_EXERCISE SET:_
1. In the excerpt below on steel prices and environmental compliance, in what year did the price of steel peak?
2. Repeat word for word part of the excerpt below on steel prices and environmental compliance. Begin at the words "The price of steel peaked" and stop after "future operating profits.".
3. Using the excerpt below on steel prices and environmental compliance, decide whether each statement agrees with it. Answer yes or no for each, and quote the words that settle it.
(a) Breaking environmental laws can bring criminal penalties.
(b) The company expects compliance with existing environmental regulations to have a material effect on it.
(c) Worldwide demand for steel has grown since its 2011 peak.

### PAGE EXCERPT ###

The price of steel peaked in 2011 due to increased worldwide demand for the metal, which demand has since declined due to the weakening of steel consumption and global economic industrial activity as a whole. If the price of steel declines, the cost of new vessels will result in lower capital expenditures and depreciation expenses, which taken by themselves would increase our future operating profits.
Environmental Compliance
During the ordinary course of business, the companys operations are subject to a wide variety of environmental laws and regulations that govern the discharge of oil and pollutants into navigable waters. Violations of these laws may result in civil and criminal penalties, fines, injunction and other sanctions. Compliance with the existing governmental regulations that have been enacted or adopted regulating the discharge of materials into the environment, or otherwise relating to the protection of the environment has not had, nor is expected to have, a material effect on the company. Environmental laws and regulations are subject to change however, and may impose increasingly strict requirements and, as such, the company cannot estimate the ultimate cost of complying with such potential changes to environmental laws and regulations.

### PROVIDED RECORDS ###

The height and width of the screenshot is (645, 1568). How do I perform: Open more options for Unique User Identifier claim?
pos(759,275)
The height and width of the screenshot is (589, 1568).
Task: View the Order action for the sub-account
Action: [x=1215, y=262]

###

_RESPONSE LIST:_
1. 2011

2.
The price of steel peaked in 2011 due to increased worldwide demand for the metal, which demand has since declined due to the weakening of steel consumption and global economic industrial activity as a whole. If the price of steel declines, the cost of new vessels will result in lower capital expenditures and depreciation expenses, which taken by themselves would increase our future operating profits.

3.
(a) Yes: "Violations of these laws may result in civil and criminal penalties, fines, injunction and other sanctions."
(b) No: "has not had, nor is expected to have, a material effect on the company."
(c) No: "which demand has since declined due to the weakening of steel consumption and global economic industrial activity as a whole."